Tuntutan tersebut disampaikan Jaksa Penuntut Umum KPK dalam persidangan di Pengadilan Negeri Palembang yang diketuai Hakim Abdul Aziz, pada Kamis, 17 Februari 2022.
“Menuntut terdakwa Suhandy dengan hukuman pidana penjara selama tiga tahun dan denda Rp150 juta subsider empat bulan,” kata Jaksa Penuntut Umum KPK Taufik Ibnugroho membacakan amar tuntutan di persidangan tersebut.
Menurut JPU, terdakwa Suhandy selaku Direktur PT Selaras Simpati Nusantara yang memenangkan empat proyek infrastruktur di PUPR Muba pada 2021 itu, melanggar Pasal 5 ayat 1 tahun 1999 tentang Pemberantasan Tindak Pidana Korupsi sebagaimana telah diubah dengan Undang-Undang Nomor 20 Tahun 2001 jo Pasal 65 Ayat 1 KUHP.
Perbuatan terdakwa tersebut tidak mendukung program pemerintah untuk memberantas tindak pidana korupsi. Adapun hal yang menjadi pertimbangan meringankan bagi JPU adalah sikap kooperatif terdakwa selama menjalani persidangan.
Setelah mendengarkan tuntutan tersebut Majelis Hakim menutup persidangan dan sidang akan dilanjutkan kembali pekan depan pada 24 Februari dengan agenda penyampaian pledoi terdakwa.
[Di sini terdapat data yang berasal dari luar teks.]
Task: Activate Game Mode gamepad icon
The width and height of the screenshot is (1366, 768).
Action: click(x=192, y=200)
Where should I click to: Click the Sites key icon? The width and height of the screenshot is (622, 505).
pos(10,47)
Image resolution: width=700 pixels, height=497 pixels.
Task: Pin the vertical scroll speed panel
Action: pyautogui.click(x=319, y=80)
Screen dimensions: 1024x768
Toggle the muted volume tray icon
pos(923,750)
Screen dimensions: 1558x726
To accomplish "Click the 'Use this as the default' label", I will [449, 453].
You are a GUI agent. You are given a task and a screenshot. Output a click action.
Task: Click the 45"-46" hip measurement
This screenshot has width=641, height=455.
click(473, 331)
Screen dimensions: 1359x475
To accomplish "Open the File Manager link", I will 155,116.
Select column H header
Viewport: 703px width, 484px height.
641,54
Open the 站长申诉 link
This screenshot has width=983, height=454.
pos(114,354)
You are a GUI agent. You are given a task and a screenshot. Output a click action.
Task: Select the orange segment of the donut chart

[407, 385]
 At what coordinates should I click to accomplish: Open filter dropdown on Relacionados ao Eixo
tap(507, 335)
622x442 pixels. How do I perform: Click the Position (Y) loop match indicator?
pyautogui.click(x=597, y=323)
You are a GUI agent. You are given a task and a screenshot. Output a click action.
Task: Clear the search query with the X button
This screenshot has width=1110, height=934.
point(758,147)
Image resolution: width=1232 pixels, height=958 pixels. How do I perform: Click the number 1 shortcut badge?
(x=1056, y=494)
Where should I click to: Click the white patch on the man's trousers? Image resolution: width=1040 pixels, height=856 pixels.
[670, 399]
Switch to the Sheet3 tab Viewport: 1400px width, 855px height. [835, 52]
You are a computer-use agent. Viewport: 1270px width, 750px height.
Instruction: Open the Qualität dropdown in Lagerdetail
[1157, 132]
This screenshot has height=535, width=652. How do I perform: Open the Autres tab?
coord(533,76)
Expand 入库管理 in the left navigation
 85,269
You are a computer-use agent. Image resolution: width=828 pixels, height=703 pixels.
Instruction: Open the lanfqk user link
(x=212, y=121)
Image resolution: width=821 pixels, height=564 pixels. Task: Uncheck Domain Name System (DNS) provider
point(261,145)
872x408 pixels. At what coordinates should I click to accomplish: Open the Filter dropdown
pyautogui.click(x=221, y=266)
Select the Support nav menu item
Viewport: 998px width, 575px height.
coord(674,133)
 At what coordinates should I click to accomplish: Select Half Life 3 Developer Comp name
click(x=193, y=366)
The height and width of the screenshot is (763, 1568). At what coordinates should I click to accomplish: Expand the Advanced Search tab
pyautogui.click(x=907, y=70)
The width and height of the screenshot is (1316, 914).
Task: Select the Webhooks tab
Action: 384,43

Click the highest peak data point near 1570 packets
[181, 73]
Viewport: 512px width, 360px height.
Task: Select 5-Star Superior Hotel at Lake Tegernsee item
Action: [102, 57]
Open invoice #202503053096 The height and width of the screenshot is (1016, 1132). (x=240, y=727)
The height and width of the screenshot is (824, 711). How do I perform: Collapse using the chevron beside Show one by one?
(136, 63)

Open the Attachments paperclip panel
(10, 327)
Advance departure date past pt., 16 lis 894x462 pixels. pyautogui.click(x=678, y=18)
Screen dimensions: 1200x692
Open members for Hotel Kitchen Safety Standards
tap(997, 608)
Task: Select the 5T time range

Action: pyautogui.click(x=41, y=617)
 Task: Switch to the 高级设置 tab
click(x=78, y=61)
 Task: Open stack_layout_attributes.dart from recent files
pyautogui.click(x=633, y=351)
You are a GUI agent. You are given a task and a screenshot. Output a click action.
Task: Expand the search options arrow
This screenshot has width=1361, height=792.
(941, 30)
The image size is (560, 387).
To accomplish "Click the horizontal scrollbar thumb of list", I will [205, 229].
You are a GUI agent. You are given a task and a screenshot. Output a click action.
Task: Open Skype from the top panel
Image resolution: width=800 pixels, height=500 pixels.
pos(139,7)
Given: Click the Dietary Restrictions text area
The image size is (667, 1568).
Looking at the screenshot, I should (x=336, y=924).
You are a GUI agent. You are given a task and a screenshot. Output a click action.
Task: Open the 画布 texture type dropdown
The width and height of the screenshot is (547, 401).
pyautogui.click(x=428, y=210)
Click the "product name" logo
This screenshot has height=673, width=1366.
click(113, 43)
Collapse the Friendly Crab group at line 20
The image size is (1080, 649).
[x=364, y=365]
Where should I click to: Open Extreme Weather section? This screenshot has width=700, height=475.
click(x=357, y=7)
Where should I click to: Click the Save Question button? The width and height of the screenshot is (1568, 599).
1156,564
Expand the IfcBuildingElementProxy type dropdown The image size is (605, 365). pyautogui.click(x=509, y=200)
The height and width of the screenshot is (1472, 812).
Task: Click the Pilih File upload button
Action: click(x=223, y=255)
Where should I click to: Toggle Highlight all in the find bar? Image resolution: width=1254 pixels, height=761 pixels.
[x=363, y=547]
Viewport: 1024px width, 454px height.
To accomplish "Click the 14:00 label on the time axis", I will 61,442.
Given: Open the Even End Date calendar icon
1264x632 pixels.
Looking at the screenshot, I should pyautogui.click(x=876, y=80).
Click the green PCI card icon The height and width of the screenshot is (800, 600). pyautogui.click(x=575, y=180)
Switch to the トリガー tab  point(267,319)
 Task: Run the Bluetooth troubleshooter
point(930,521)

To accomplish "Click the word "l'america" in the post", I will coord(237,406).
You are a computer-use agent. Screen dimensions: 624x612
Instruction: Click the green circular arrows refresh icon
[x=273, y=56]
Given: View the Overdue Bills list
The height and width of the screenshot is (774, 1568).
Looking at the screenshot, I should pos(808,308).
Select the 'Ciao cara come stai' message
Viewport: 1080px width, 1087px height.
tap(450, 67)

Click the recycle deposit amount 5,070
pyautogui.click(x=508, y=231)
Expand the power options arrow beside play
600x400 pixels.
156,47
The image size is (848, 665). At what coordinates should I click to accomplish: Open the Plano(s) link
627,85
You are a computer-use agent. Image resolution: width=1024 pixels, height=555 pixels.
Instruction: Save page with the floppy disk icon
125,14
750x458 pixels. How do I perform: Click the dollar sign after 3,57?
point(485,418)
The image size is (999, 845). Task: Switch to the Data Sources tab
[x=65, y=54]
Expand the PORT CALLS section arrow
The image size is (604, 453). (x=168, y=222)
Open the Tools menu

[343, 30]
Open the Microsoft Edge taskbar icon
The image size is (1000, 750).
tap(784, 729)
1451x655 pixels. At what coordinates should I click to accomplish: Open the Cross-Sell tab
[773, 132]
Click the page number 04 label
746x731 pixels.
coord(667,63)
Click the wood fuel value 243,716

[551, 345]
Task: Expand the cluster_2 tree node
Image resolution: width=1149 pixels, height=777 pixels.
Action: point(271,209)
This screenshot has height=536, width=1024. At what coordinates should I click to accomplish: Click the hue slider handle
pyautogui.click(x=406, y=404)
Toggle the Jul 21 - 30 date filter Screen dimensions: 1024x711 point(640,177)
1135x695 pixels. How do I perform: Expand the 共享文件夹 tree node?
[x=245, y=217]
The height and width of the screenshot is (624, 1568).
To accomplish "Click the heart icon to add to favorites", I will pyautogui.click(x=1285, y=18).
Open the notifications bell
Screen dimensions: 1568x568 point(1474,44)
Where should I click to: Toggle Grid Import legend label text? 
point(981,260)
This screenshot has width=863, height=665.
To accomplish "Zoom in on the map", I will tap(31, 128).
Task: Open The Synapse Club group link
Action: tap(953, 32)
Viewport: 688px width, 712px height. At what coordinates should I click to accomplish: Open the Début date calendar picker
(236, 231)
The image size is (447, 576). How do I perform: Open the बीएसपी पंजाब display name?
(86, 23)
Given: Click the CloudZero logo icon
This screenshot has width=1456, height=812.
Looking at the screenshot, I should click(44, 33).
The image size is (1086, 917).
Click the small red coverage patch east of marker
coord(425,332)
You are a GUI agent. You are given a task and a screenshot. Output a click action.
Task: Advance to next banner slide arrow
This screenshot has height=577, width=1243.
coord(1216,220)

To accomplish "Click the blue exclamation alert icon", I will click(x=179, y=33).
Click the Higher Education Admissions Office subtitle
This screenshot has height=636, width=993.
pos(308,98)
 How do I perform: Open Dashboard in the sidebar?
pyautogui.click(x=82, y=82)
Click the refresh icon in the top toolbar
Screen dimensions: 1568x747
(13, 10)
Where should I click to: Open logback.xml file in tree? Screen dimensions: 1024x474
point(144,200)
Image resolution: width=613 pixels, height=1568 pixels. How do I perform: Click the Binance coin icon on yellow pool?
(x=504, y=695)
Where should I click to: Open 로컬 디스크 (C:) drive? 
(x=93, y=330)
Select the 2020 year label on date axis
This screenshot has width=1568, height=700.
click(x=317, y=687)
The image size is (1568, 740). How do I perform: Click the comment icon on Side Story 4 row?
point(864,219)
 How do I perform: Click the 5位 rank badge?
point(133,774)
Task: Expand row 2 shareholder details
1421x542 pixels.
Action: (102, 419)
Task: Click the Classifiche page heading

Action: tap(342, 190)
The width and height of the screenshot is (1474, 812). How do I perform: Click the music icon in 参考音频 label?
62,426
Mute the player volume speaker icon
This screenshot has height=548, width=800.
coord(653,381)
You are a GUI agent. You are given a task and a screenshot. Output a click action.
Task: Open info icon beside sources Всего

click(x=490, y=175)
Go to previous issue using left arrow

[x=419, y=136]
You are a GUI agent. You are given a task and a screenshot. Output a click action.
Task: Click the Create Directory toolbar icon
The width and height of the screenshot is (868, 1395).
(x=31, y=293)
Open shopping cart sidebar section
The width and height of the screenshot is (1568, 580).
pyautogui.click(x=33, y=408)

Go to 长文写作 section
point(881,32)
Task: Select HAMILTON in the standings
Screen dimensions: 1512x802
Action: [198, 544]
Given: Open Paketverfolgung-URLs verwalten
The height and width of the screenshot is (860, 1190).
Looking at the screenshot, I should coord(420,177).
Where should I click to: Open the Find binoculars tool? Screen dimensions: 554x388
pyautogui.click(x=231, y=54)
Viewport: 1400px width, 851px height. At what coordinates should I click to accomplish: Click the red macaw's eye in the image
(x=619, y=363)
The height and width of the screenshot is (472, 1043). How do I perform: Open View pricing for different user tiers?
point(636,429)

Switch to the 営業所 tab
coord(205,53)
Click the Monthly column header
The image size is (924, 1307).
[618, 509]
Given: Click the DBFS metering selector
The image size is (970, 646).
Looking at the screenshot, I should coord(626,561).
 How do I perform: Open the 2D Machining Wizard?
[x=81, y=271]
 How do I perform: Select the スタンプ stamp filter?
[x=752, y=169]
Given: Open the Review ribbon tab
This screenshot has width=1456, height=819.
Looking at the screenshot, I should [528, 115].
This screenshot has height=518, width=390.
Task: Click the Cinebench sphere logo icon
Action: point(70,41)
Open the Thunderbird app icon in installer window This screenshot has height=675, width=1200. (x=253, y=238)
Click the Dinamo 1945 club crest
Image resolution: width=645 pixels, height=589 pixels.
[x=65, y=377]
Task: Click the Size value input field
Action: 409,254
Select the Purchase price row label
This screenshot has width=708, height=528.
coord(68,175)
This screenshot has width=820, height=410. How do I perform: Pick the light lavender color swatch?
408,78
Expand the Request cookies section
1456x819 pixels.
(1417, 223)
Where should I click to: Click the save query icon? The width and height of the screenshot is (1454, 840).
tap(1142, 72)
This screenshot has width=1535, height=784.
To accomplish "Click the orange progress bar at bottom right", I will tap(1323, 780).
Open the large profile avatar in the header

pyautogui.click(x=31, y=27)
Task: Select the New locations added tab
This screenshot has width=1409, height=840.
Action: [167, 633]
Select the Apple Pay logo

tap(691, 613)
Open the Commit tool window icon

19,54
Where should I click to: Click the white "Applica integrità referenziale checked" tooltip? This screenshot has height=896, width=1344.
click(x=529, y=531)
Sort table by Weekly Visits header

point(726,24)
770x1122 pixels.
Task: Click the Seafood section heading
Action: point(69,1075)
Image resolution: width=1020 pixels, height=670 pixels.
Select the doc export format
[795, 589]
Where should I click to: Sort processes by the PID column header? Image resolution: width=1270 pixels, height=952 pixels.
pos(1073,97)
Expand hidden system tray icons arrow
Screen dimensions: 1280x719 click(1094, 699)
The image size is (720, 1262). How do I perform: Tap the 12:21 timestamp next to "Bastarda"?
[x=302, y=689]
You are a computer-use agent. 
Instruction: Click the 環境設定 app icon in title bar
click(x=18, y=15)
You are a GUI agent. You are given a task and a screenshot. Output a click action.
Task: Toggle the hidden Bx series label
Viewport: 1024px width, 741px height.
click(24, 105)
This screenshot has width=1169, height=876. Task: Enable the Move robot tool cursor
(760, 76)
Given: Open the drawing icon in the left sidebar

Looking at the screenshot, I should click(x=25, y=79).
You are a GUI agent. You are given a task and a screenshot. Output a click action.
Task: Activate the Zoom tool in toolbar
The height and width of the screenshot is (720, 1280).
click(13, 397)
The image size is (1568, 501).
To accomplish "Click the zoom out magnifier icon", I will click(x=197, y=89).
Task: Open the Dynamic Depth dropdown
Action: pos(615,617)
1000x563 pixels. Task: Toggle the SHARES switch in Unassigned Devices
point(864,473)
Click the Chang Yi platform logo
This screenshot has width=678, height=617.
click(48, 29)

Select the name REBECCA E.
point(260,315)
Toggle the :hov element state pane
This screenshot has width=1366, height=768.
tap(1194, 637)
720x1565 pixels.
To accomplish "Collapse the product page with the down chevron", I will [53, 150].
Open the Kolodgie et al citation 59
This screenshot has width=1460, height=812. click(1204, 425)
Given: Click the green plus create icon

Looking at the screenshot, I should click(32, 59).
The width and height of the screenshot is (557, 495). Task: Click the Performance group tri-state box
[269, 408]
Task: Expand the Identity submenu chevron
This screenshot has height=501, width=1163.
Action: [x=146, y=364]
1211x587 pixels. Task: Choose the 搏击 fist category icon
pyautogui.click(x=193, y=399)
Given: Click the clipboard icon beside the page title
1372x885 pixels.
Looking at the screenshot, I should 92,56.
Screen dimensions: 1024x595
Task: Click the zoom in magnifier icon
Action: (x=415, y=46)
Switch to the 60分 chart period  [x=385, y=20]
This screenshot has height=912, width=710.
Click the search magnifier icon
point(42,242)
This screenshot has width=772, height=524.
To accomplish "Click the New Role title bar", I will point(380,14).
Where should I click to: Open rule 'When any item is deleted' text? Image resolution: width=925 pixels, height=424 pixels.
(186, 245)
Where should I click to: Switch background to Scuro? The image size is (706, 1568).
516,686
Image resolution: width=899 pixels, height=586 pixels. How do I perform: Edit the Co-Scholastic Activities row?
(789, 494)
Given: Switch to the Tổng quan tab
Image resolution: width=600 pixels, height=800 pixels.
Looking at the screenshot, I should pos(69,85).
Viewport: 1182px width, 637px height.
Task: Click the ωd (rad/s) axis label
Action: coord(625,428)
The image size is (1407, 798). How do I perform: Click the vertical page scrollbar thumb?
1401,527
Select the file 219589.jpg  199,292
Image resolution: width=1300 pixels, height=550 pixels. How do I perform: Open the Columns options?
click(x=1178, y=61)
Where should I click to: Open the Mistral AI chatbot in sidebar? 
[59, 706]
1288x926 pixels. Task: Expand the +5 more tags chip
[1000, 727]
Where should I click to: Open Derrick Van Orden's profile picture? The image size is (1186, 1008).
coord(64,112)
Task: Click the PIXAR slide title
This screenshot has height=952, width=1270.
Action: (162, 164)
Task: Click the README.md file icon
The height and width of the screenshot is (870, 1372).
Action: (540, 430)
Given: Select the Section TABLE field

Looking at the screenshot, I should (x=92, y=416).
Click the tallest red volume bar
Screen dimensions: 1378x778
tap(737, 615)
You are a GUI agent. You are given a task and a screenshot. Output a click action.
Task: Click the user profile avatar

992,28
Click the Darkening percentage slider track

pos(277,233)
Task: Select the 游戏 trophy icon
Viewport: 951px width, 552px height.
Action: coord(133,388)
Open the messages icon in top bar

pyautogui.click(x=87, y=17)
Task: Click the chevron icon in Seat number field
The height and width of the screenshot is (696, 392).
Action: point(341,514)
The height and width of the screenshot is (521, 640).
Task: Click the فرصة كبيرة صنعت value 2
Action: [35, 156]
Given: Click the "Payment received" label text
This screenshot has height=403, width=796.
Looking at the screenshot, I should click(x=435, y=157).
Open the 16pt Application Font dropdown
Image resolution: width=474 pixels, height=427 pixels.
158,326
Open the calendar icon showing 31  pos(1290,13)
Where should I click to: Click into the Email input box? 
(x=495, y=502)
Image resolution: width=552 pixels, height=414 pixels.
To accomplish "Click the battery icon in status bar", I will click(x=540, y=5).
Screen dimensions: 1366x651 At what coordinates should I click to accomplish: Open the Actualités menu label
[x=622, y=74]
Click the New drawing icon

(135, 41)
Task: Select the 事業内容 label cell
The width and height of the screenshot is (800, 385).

Terdakwa Suhandy mengaku telah memberikan suap kepada Bupati nonaktif Dodi Reza Alex beserta pejabat di Dinas PUPR Kabupaten Muba dalam sidang Kamis, 10 Februari kemarin.
Terdakwa Suhandy mengatakan, untuk memenangkan empat paket proyek infrastruktur di Dinas PUPR Muba pada 2021 yang total pengerjaan senilai Rp20 miliar lebih tersebut ia harus memberikan commitment fee yang sudah ditetapkan sebelumnya.
Adapun pembagian biaya komitmen atau suap itu tersebut masing-masing senilai 10 persen untuk Bupati nonaktif Dodi Reza Alex, 3-5 persen untuk Kepala Dinas PUPR nonaktif Herman Mayori, 2-3 persen untuk Kepala Bidang SDA/PPK Dinas PUPR nonaktif Eddi Umari. Serta 3 persen untuk ULP, 1 persen untuk PPTK bagian administrasi lain termasuk bendahara.
“Itu benar. Kalau saya tidak ngasih fee (biaya/suap) ya saya enggak (tidak) bisa dapat proyek disana,” kata terdakwa Suhandy.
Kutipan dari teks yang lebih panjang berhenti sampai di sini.